*WRITTEN PROBLEM*: Starting at the beginning of the records and ending with the line that contains "point(86,198)", write those lines out again with their requests, adding 119 to every number in the coordinates given as answers. Leave the pictures out.

......

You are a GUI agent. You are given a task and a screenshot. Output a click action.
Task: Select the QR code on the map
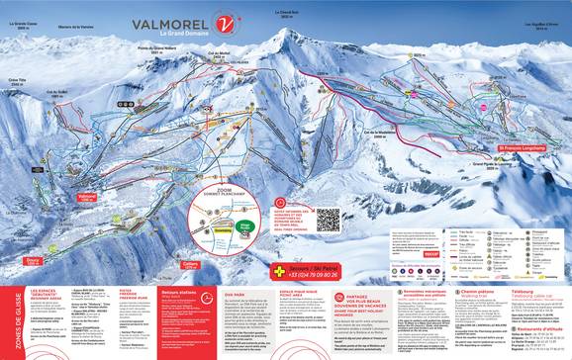point(328,219)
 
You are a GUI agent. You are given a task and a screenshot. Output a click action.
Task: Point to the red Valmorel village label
point(86,198)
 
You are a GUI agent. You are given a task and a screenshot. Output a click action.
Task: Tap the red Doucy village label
point(34,262)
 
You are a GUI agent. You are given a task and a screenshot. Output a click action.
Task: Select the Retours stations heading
point(176,294)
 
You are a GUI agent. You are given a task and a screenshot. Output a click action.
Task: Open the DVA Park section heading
point(235,293)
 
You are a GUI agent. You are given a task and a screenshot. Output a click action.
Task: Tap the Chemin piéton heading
point(476,292)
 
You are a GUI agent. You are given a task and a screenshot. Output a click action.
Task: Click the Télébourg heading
point(527,292)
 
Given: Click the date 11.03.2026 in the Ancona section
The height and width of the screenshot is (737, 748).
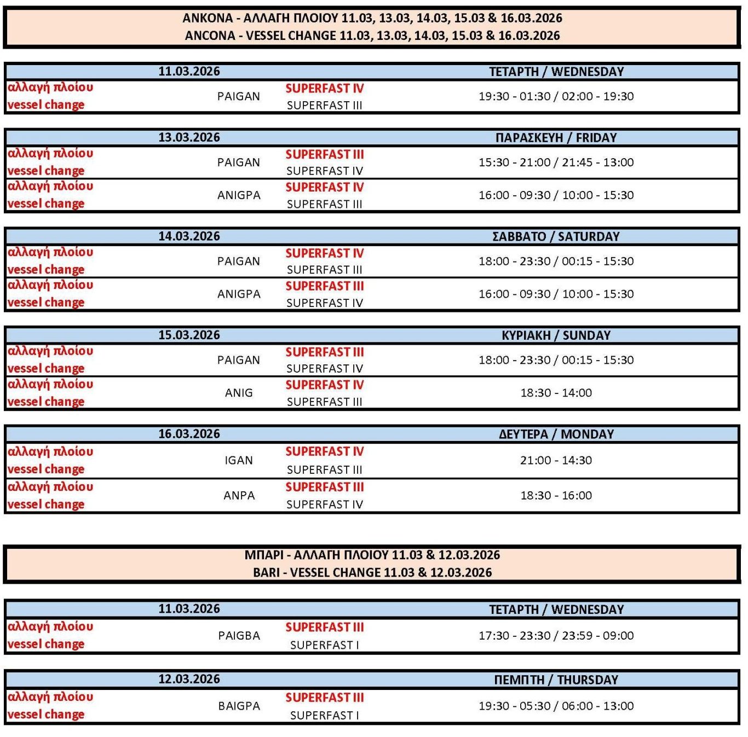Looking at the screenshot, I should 189,71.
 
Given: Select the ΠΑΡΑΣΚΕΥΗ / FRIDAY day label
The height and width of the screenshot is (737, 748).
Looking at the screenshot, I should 556,137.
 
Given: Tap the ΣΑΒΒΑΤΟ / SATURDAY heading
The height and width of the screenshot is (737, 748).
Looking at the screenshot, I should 556,236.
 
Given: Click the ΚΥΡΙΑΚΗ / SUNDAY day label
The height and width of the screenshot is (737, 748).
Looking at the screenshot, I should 556,335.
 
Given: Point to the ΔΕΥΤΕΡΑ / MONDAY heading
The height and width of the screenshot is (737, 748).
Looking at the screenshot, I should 556,434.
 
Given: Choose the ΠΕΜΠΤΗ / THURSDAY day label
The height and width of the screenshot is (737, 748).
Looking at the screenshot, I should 556,680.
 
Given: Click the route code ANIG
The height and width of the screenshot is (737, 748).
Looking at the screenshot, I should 239,393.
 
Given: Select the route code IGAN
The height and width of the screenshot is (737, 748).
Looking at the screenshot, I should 239,460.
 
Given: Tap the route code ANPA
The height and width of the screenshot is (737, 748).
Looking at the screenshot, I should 239,495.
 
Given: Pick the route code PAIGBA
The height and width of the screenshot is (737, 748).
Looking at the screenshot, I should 239,636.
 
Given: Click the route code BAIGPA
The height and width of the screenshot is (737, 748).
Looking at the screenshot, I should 239,706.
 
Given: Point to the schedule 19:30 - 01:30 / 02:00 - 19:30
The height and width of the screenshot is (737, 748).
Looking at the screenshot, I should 556,96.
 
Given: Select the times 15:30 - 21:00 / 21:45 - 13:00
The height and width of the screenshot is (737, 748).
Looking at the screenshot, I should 556,163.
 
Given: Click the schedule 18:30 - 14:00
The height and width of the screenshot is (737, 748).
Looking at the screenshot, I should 556,393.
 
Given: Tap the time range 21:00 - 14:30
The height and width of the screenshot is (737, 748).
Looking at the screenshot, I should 556,460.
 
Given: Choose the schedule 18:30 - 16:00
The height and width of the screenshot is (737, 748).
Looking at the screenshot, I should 556,495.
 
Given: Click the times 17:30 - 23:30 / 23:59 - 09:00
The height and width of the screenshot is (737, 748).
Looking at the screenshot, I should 556,636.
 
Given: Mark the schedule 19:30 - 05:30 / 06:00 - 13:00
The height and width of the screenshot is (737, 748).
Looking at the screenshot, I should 556,706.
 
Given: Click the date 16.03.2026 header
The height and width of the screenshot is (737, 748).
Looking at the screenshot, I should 189,434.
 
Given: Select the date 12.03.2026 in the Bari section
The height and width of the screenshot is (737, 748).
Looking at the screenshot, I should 189,679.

......

*RESULT*:
You are a GUI agent. You are given a task and a screenshot. Output a click action.
Task: Select the QR code on the map
point(447,338)
 
You are a GUI agent. You are given a task and a screenshot. Output a click action.
Task: Point to the red Valmorel village label
point(205,317)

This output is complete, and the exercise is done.